◆ Goal of the exercise: Pull out each line of the data below that contains the word "link".

◆ Dataset rows:
┄┄┄┄┄┄
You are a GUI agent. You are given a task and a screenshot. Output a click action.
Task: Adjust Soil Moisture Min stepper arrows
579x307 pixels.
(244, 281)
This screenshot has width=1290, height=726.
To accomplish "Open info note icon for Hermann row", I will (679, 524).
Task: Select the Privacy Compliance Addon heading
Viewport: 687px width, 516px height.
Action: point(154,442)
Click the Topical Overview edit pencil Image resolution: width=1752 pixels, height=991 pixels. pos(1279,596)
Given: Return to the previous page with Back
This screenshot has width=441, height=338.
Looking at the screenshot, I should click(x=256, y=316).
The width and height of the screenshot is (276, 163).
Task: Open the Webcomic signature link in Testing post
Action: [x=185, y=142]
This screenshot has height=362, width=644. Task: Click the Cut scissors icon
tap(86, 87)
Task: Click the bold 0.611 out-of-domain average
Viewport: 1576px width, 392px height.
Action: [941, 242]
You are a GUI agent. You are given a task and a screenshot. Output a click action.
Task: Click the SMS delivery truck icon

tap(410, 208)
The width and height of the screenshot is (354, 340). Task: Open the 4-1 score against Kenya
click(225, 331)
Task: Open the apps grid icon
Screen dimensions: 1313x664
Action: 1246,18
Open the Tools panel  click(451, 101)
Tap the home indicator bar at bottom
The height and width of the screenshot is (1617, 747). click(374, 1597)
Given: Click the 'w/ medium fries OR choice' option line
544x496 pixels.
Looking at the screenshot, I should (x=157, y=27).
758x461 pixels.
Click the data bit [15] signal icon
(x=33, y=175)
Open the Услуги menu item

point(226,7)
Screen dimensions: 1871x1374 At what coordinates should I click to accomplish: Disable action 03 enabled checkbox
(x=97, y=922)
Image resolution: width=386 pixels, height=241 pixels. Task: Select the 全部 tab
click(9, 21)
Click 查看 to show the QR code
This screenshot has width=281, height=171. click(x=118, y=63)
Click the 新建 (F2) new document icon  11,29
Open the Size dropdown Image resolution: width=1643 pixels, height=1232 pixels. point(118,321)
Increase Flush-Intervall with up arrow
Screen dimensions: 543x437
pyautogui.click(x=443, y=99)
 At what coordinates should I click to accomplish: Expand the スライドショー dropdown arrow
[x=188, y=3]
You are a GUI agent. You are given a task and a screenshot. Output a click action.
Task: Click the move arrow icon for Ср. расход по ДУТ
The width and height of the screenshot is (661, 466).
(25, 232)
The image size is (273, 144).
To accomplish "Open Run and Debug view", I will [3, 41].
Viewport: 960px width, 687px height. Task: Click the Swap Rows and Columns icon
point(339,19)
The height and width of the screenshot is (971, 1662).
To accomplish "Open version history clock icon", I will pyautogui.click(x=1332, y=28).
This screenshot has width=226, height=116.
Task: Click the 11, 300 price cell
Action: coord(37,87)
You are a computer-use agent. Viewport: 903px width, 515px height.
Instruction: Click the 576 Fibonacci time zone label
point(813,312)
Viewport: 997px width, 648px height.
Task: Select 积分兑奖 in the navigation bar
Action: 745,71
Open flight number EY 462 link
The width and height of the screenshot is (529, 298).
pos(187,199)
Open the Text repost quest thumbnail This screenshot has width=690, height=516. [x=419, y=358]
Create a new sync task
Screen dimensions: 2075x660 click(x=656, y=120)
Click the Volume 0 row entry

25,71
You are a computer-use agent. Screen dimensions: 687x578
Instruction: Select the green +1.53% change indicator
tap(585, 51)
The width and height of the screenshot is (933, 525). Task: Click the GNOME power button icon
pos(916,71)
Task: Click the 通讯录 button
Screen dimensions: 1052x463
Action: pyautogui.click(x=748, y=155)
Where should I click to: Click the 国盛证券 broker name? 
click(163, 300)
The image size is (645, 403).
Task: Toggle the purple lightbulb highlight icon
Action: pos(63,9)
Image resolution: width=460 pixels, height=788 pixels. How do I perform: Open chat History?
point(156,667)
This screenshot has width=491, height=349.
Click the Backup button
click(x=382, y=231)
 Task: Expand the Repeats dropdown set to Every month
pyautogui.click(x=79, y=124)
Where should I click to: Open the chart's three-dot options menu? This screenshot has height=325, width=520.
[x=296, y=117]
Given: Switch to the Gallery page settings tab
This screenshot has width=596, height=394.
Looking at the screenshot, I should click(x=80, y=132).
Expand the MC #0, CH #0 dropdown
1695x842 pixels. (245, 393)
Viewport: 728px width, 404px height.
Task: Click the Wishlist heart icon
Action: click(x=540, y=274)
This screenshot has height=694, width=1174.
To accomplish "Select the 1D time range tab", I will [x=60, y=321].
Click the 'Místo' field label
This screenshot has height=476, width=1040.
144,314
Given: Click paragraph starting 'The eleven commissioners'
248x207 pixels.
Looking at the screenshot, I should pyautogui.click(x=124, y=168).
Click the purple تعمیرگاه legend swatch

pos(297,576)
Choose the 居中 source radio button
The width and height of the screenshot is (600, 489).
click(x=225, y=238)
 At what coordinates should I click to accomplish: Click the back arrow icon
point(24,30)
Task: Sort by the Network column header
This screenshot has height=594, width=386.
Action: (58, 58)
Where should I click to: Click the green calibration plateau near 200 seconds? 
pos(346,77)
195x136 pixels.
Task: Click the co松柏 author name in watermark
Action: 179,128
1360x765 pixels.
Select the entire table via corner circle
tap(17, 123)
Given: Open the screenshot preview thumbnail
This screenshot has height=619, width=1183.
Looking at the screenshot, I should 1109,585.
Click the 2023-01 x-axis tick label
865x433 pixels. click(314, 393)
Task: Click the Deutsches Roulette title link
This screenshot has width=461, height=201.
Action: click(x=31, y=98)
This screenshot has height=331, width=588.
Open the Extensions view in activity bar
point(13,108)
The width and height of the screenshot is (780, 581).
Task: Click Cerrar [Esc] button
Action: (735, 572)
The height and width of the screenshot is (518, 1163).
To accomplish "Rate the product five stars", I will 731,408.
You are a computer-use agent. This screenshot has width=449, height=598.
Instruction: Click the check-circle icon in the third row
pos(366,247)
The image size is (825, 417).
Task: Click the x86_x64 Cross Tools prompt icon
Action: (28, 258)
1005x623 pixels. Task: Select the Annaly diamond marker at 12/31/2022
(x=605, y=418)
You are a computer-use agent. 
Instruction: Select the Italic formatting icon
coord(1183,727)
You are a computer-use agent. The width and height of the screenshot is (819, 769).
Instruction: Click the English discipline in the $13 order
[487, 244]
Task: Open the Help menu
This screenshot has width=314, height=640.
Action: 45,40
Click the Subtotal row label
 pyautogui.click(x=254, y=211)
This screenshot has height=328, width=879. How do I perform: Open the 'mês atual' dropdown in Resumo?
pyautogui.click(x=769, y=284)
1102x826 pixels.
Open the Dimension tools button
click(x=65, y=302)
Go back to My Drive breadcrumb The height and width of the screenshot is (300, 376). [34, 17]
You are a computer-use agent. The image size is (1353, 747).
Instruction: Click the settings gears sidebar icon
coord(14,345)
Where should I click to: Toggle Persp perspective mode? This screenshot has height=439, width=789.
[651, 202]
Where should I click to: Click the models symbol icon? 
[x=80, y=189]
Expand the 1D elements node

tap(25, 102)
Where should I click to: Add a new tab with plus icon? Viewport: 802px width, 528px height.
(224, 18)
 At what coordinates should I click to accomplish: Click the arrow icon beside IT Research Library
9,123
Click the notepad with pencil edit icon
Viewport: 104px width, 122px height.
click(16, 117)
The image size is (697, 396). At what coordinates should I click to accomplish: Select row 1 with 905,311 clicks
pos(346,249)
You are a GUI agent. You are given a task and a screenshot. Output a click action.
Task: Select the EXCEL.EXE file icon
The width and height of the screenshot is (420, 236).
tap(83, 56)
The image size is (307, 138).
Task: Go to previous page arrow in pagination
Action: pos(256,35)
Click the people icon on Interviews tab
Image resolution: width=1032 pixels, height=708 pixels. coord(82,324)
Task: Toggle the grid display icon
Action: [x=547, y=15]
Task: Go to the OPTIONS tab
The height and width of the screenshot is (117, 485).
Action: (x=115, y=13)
┄┄┄┄┄┄
◆ Problem solution:
Task: Open the Webcomic signature link in Testing post
Open flight number EY 462 link
Task: Click the Deutsches Roulette title link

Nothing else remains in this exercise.